Fig 1. Sub-types of reactive astrocytes in the cerebral cortex 3 days after stroke.
(A) Distal to the stroke infarct, GLAST+ protoplasmic astrocytes within uninjured parenchymal tissue express undetectable or low levels of Jagged-1 and ETBR and are negative for GFAP. (B) Towards the outer edge of the peri-infarct area, GLAST+ reactive astrocytes express low levels of Jagged-1, ETBR and GFAP, but do not undergo cell division. (C) Located immediately adjacent to the infarct core, proliferating GLAST+ reactive astrocytes express GFAP, Nestin, and the RC2 antigen. Notably, sub-type (C) is significantly depleted after conditional knockout of Notch1 or ETBR in GFAP-positive reactive astrocytes in transgenic mice with stroke. Note that all three astrocyte subtypes express cytokine receptors such as gp130, and are thus sensitive to inflammatory mediators such as IL-6.

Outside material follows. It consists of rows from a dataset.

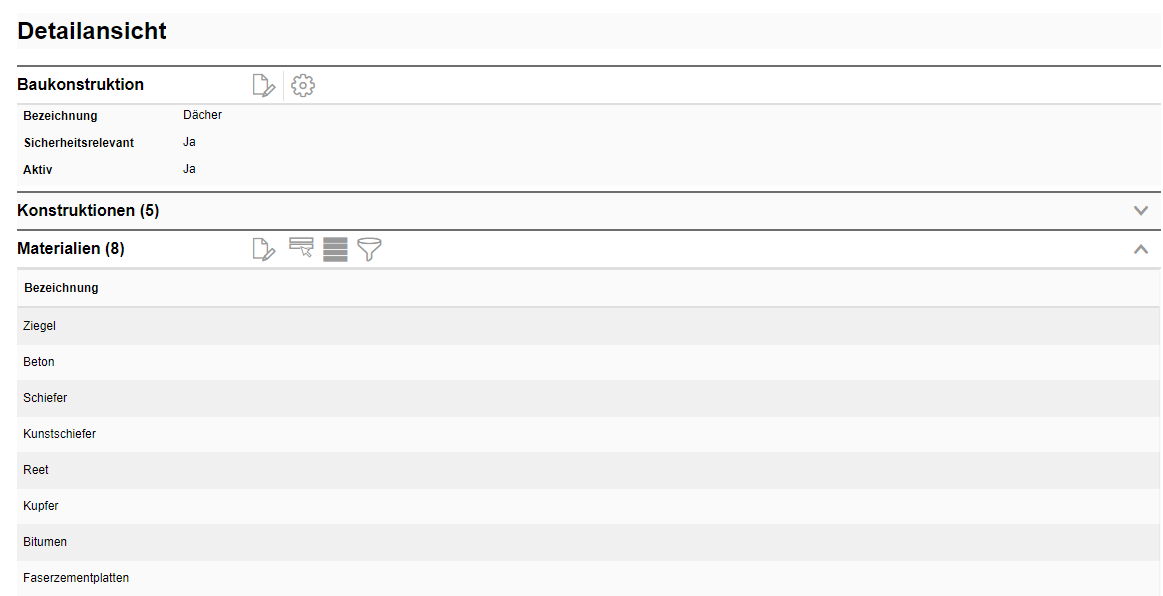Screen dimensions: 1163x596
Task: Sort by the Bezeichnung column header
Action: click(x=61, y=288)
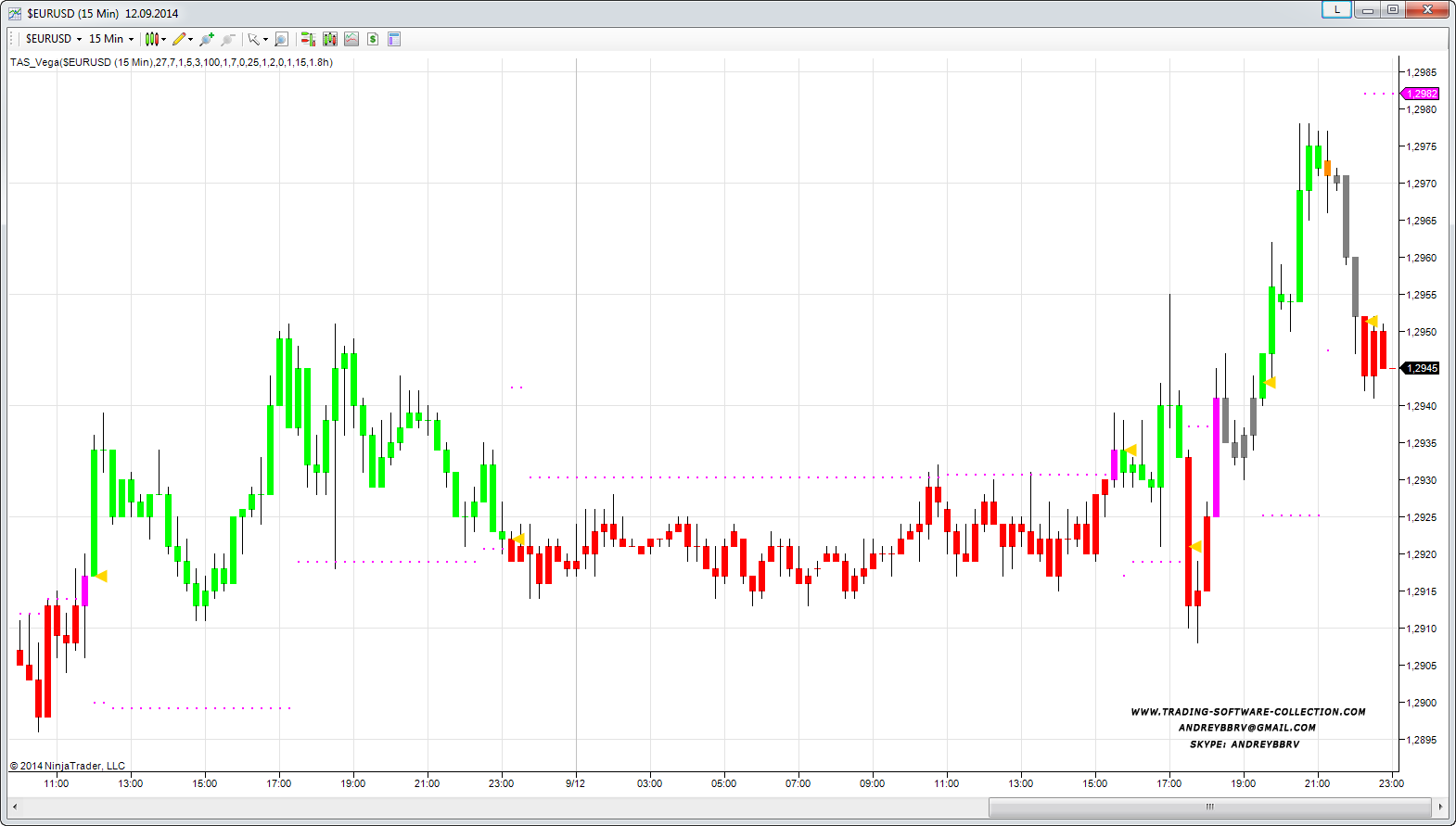
Task: Open the Indicators icon
Action: coord(351,39)
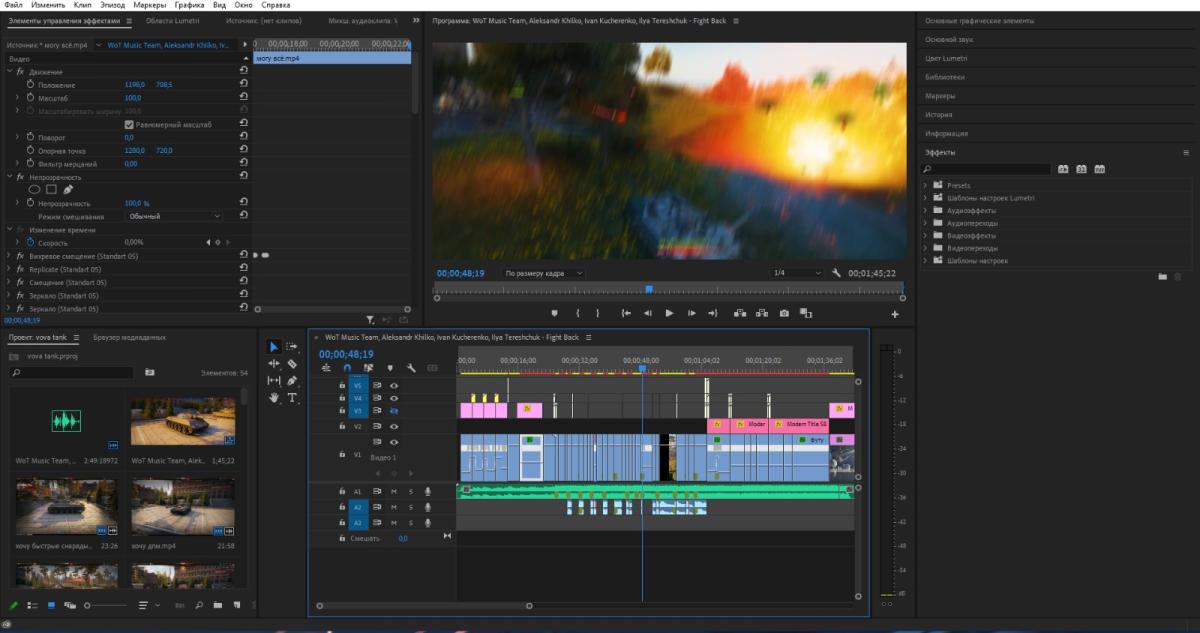Select the Razor tool in the tools panel

(291, 364)
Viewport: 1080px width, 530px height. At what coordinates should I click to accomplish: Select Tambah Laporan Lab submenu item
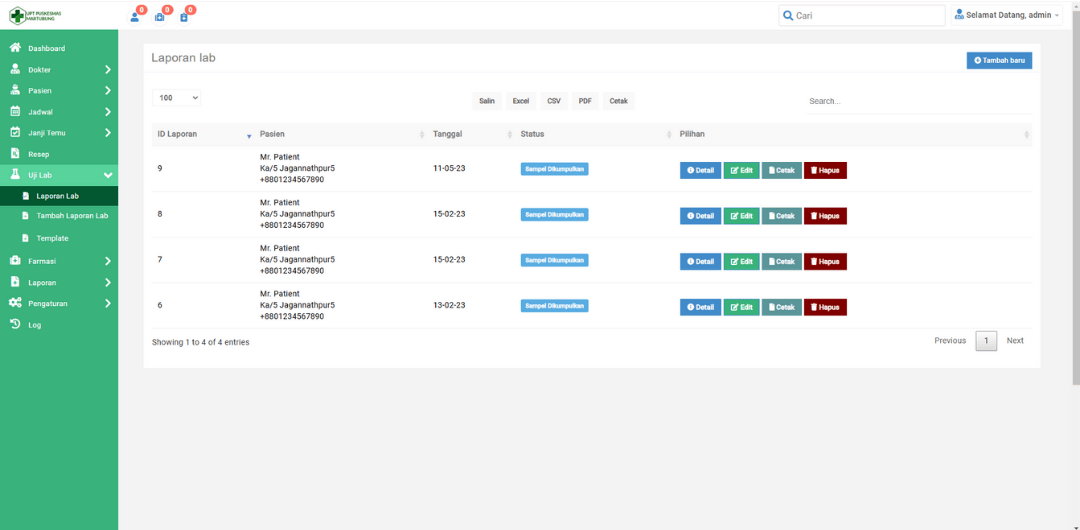coord(72,216)
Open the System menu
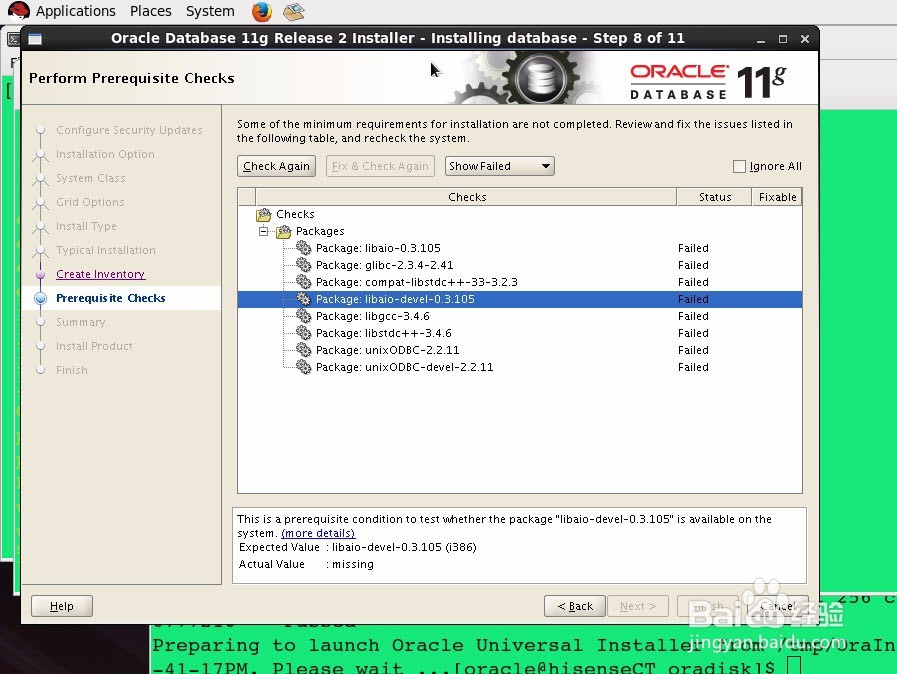The image size is (897, 674). point(210,11)
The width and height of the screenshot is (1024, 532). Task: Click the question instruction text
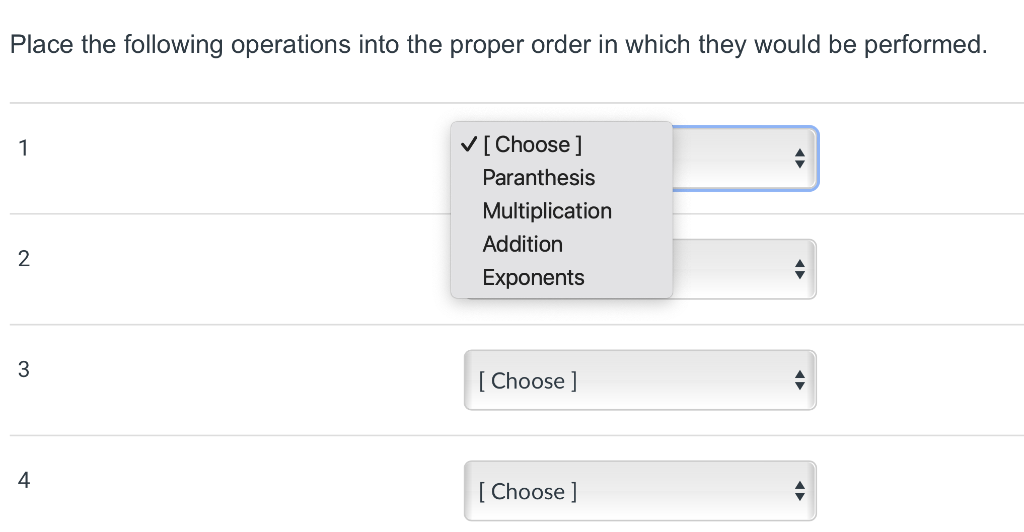point(497,45)
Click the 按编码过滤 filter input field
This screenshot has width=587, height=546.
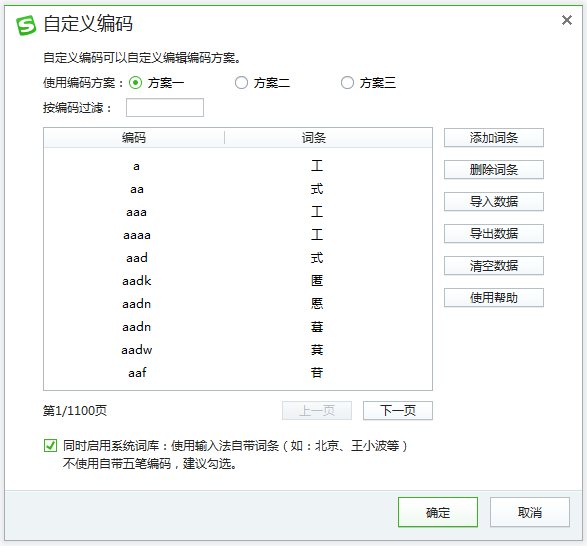click(165, 108)
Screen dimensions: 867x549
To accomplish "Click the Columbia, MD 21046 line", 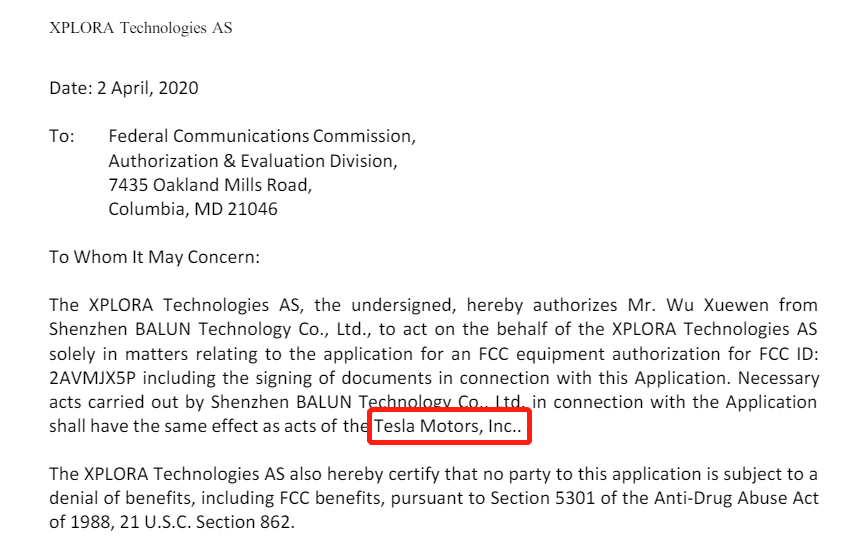I will click(193, 209).
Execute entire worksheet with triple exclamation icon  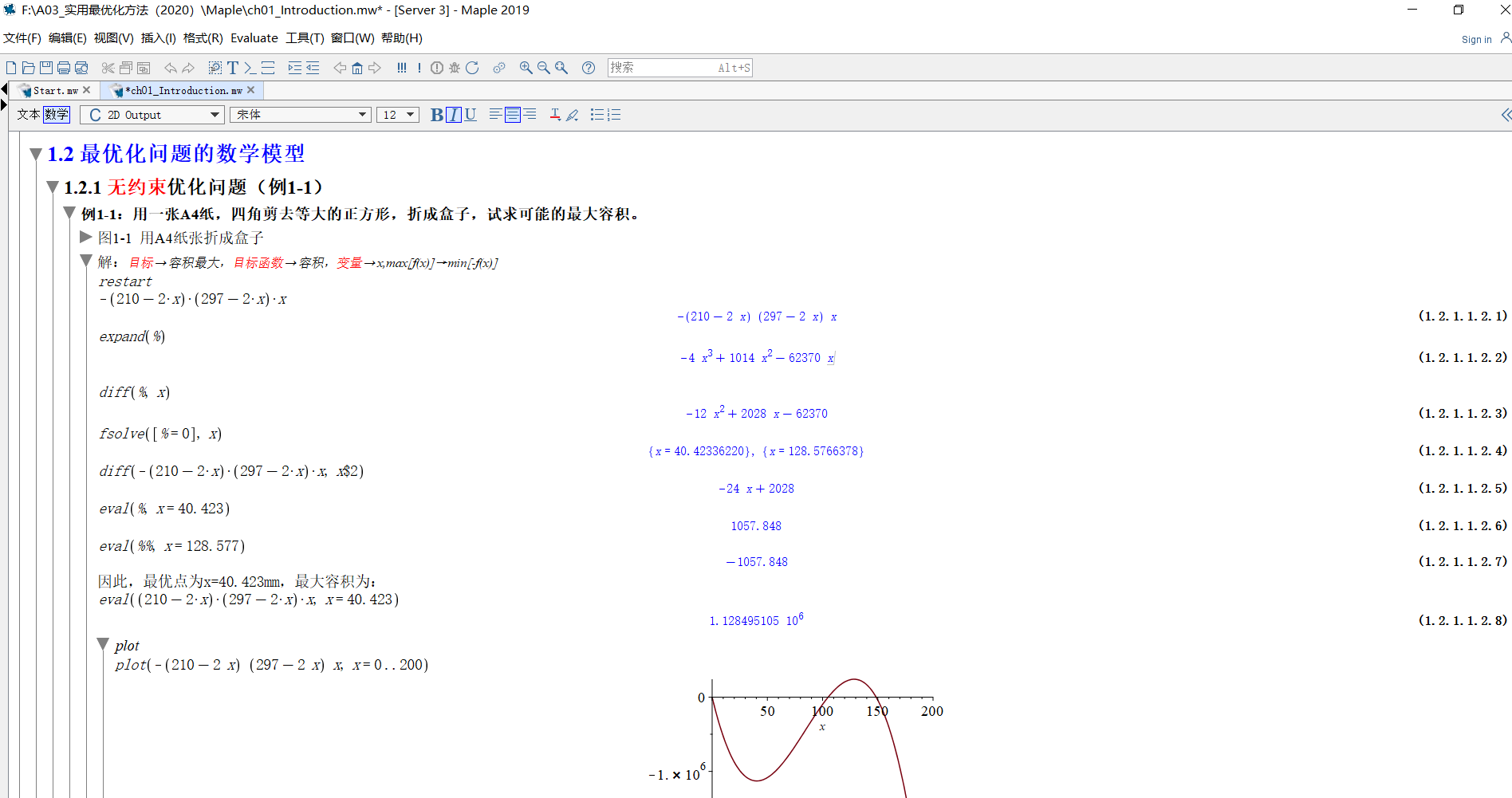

Multiple proteins/peptides commonly released during CNS injury have been shown to stimulate reactive astrocyte proliferation such as epidermal growth factor (EGF), fibroblast growth factor (FGF), and endothelin (ET-1). Other cytokines/growth factors, molecules, and conditions known to trigger reactive astrogliosis include (but are not limited to): IL-1, IL-6, IL-10, LIF, CNTF, BMP, TGF-β, TNF-α, INF-γ, lipopolysaccharide, glutamate, adenosine triphosphate, nitric oxide, reactive oxygen species, and hypoxia and glucose deprivation during tissue ischemia [1]. Although numerous signals released or produced during CNS injury have been shown to stimulate reactive astrocytes in culture, the complex signaling network that regulates reactive astrocyte proliferation and function(s) in vivo remains poorly understood.
Reactive astrocytes commonly exhibit increased expression of several intermediate filament proteins such as Glial Fibrillary Acidic Protein (GFAP), Nestin, and RC2, a specialized isoform of Nestin with post-translational modifications (Fig 1). Previously, our group demonstrated Notch1 signaling was required for the proliferation of reactive astrocytes after stroke. Using an inducible transgenic mouse model with Cre-loxP-mediated gene excision (GFAP-CreER-Notch1-cKO), we reported that conditional knockout (cKO) of Notch1 in reactive astrocytes significantly reduced the number of RC2-positive cells immediately adjacent to the infarct core and increased immune cell invasion after stroke [2].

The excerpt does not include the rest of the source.